Welcome to the home of
the Spiritual Well-Being Scale
Helping assess your perceived relationship with God,
sense of life purpose and life satisfaction.

1. Can the SWBS be used with children?

There are two ways that the SWB Scale can be used with children. First, if the children are quite young and are not yet able to read, it is possible to read the statements to the children and carefully and slowly ask them to provide an answer using the standard answer format. Depending on the level of the children, it may be useful to have the students practice with sample items given to them before the actual scale is administered. Second, a retrospective version of the scale has been developed for use with children who are able to read. If you have an interest in this version of the scale, contact Life Advance. In trying to measure the SWB construct with children, it is necessary to keep in mind the level of cognitive development of the child, so that a proper interpretation of scores can be made.

2. What if respondents don't believe in God? Can "God" be re-worded to "higher power?"
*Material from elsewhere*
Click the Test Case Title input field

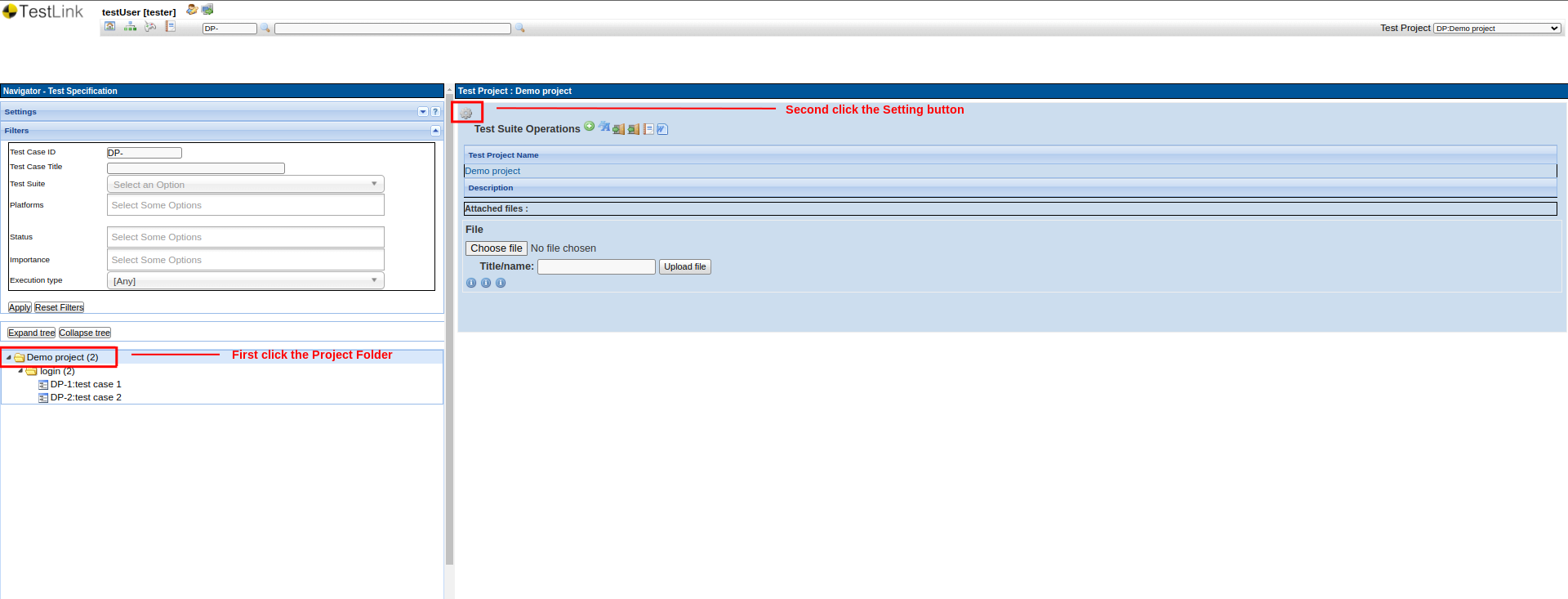coord(196,168)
The items on the religious well-being subscale of the SWBS include the word "God." There is no reference to any particular God or to denominational or other specific religious designations. Therefore, subject is free to interpret the word God in whatever way is meaningful to the subject. This is important because the scale is desiged to measure a psychological dimension, as perceived by the subject. Most subjects find the language in the scale satisfactory. Occasionally, however, some subjects find the word God puzzling, and for them it is useful to provide instructions in advance, orally or written, that indicate that if necessary, they may interpret the word God to mean "higher power" in whatever sense is meaningful to them. This normally accommodates those subjects for whom the language in the printed scale is not in accord with their own usage.

3. Can we use a subscale by itself, i.e., is it meaningful or wise to obtain religious well-being (RWB) or existential well-being (EWB) scores alone?

Yes, it is possible to use the RWB or EWB on its own. The subject is instructed to fill out only the items appropriately numbered, and then only those are scored. It has been found useful in various research studies to obtain not only the overall SWB score, but also to break it down and report both the RWB and the EWB subscale scores and do statistical comparisons among those. This is useful, because sometimes the sense of religious well-being and the sense of existential well-being may behave differently.

4. Can the SWBS be used for clinical purposes? How?

The SWBS is useful for such purposes because it tends to be sensitive at the low end of the distribution of scores. It may therefore be useful as a "pointer" to help alert practitioners to general areas that can be explored. Clinicians and counselors may be able to use this information as an aid for discussion or treatment. Clients can be assessed at a later stage to see whether their scores change.

5. Is the SWBS usable given possible ceiling effects with certain religious populations?

Depending upon the goals of a religiously oriented counseling program or a congregation, the SWBS may be useful in identifying where people are lacking in their sense of spiritual well-being and may be helpful as a tool for helping them grow to the point where they feel more comfortable. It would not,, however, be useful in comparing those who are already high in SWB with others who might also be high.

6. Is the SWBS available in languages other than English?

The SWBS has been translated into Spanish. Translations into sevral other languages are under development at the present time.